While there are fewer people dying from AIDS, that fact reflects the people who have financial and health care resources, and “have it together” to take their medications. “Many
of our clients have so many other problems–poverty, addiction, mental illness–that AIDS is way down on the list for them.”
Many AIDS Legal Project students and alumni report finding as much lasting value in their experience of engaging with marginalized, stigmatized, and often unreliable and difficult clients, as in
the solid legal skills of drafting, counseling, and advocacy.
“Carolyn and Alison did an excellent job of teaching us people skills as well as technical skills,” says Lauren Donner Chait ’06. “We had workshops on interviewing, asking proper questions, and finding ways to connect and communicate with clients, skills I think will stay with me forever.” She also learned to be resourceful in contacting clients who were often homeless. “You figured out how to get in touch with your client as quickly as possible through any means.”

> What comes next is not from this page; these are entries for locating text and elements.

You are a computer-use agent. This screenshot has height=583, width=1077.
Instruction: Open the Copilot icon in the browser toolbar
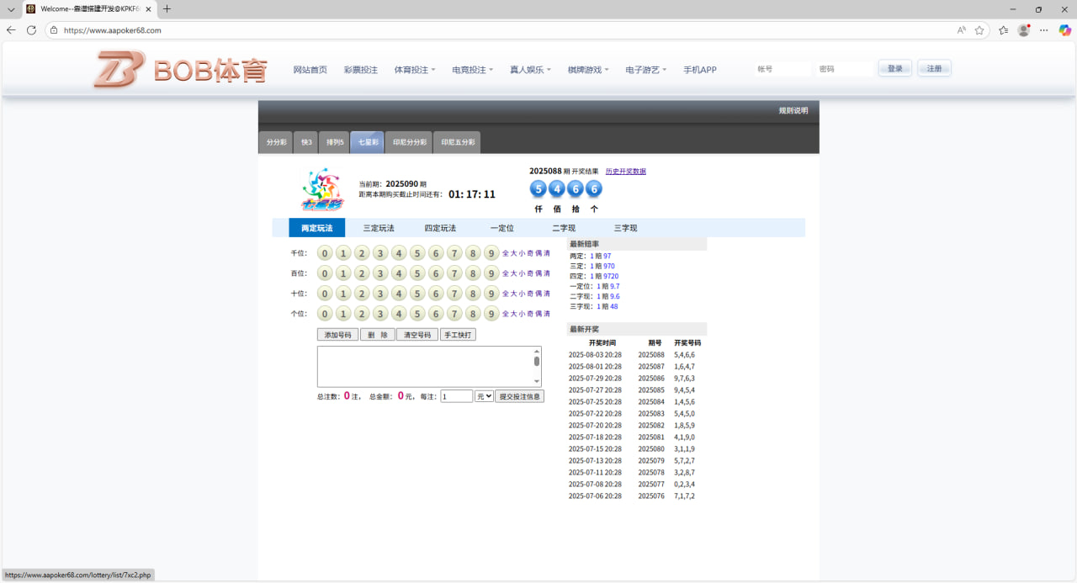(1064, 30)
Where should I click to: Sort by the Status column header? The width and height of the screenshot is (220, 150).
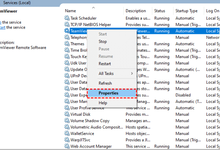(160, 11)

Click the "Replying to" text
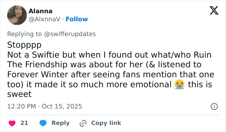25,34
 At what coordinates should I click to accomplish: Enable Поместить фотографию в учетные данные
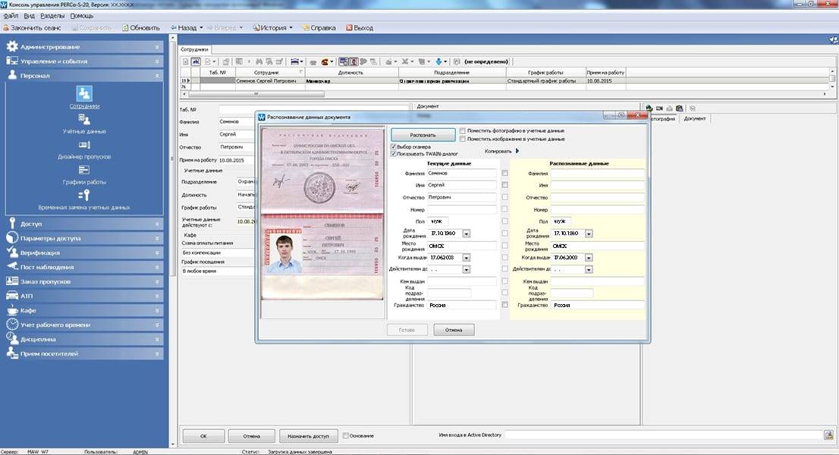(463, 131)
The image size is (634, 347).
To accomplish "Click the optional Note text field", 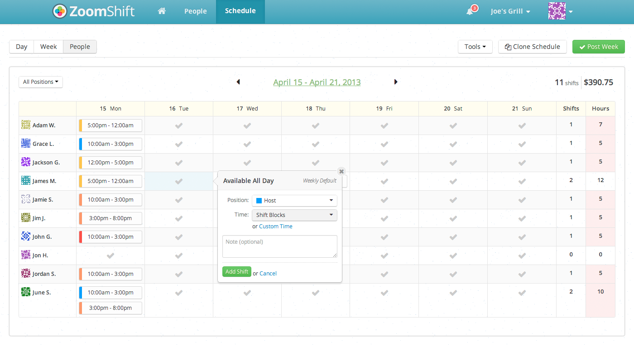I will (x=279, y=246).
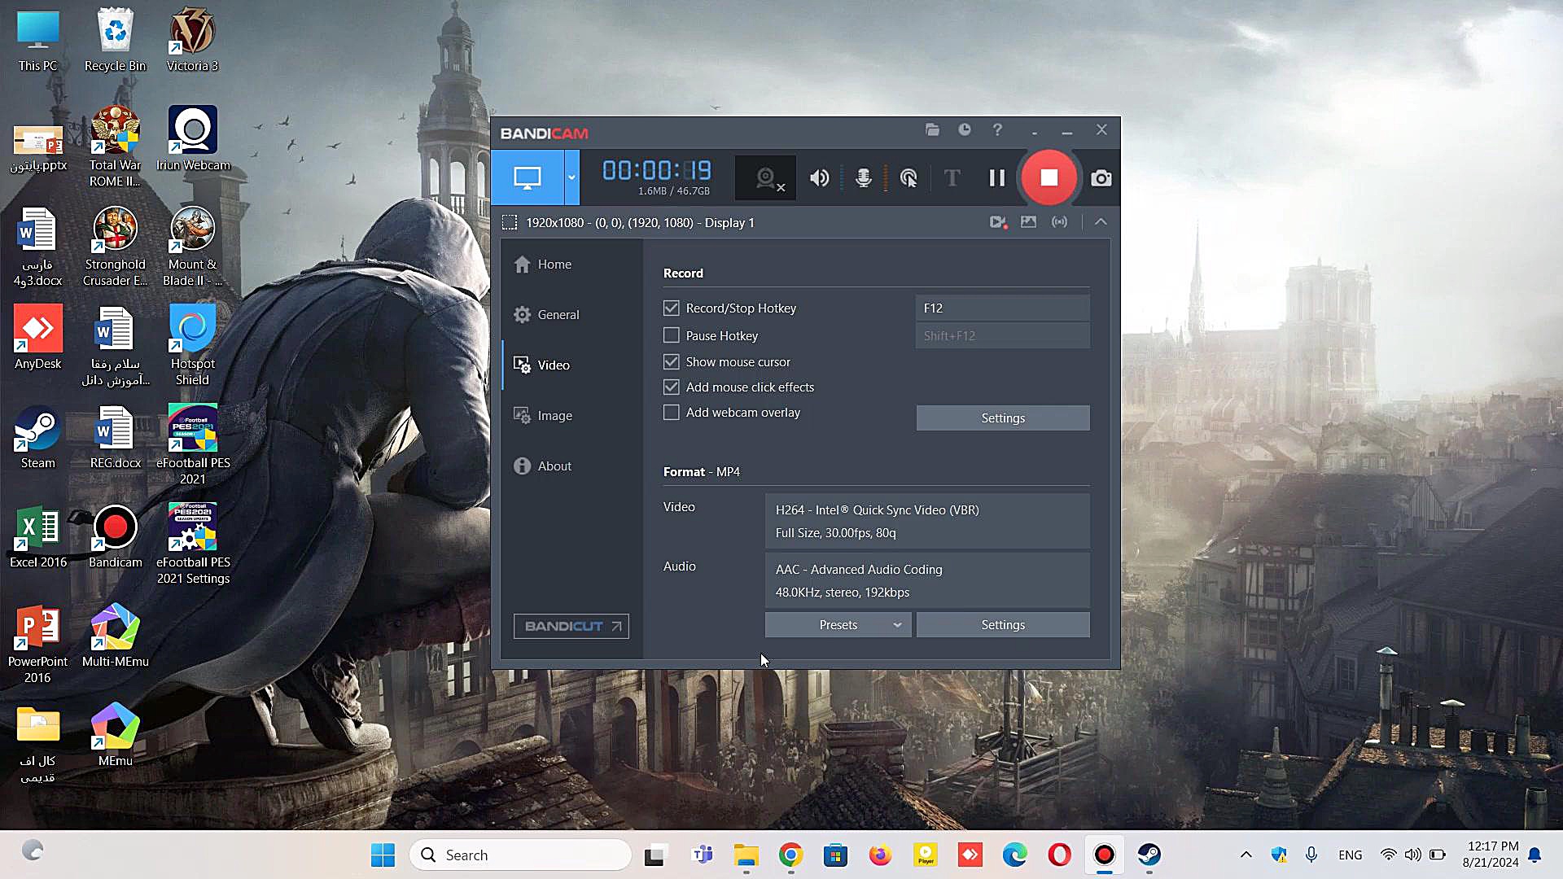The image size is (1563, 879).
Task: Toggle the webcam overlay icon
Action: coord(765,177)
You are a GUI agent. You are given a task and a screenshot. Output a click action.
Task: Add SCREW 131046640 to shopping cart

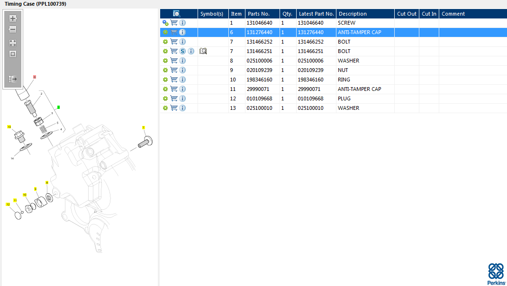[174, 23]
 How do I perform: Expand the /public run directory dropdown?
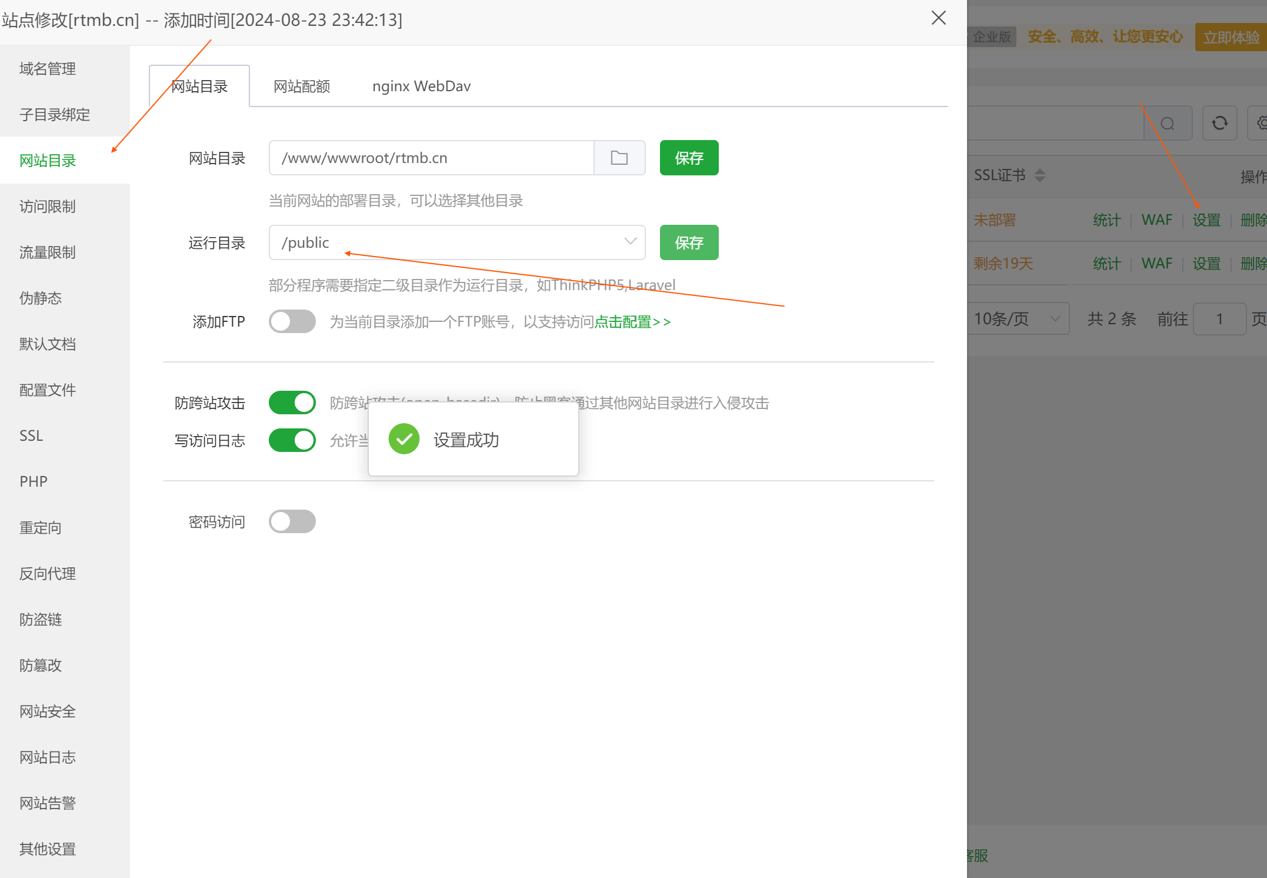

Eli Mazur ’02 recalls meeting with clients in their doctors’ offices–a common occurrence for students in the Project. “Most people with HIV and AIDS don’t have the means or the energy to go to 10 different offices for meetings. And it takes a tremendous amount of work to navigate the administrative law system in order to get disability,” he says. “In assisting them, you can see how you are adding value to that person’s life.” Mazur says that it brought home to him the relationship between law and public policy, now the focus of his teaching and writing at the Fulbright Economics Teaching Program in Vietnam.
The "Power of Paperwork"
“The disability, guardianship, and custody cases I worked on often involved huge emotional battles between family members, or between the government and the client,” recalls Mazur. “The wills were a very personal thing. By the time someone dies of AIDS they literally have nothing, but even so it always struck me how calming it was for clients to decide who should get the residual of their estate.”
Writing in her clinic journal about some of the lessons she derived from her semester with the AIDS Legal Project, Angie Heywood Bible ’06 also noted what she called “the power of paperwork”–the honor that certain clients obviously felt at having someone ask them about their end of life wishes regarding their health and possessions.
“Some of our clients have already reached the point where they don’t think their lives are worth anything. But something about sitting down with an attorney (or student) who stresses to them that they need to think about their end-of-life planning makes them feel worthwhile, like someone out there suddenly believes they’re valuable. I noticed this most in working with Georgia S.* You would have thought I’d given her money by the way she handled her documents. When I told her she needed to think about talking to her health care agent, she seemed startled to think that anyone should want to know about her desires. I really don’t think she’d thought about it before.”
That sort of reaction is reported by many AIDS caseworkers and clinicians who send clients to the Project, or who host Duke Law students on their regular “field trips” to meet with clients outside the Triangle in need of end-of-life documents. Stephanie Bouis, a Duke clinical social worker whose patients often suffer from mental illness, addiction, and HIV–an “isolated and estranged population”–says the honor her clients feel is a tribute to the students’ training, candor, and commitment. “My clients don’t warm up to people they don’t respect. The students really learn to ‘listen between the lines’ to my clients, and have proven to be highly tenacious when they need to be.”
Compassion is key to the whole AIDS Legal Project experience, says McAllaster. “It’s hard to forget people who are down and out when you’ve been through this clinic.”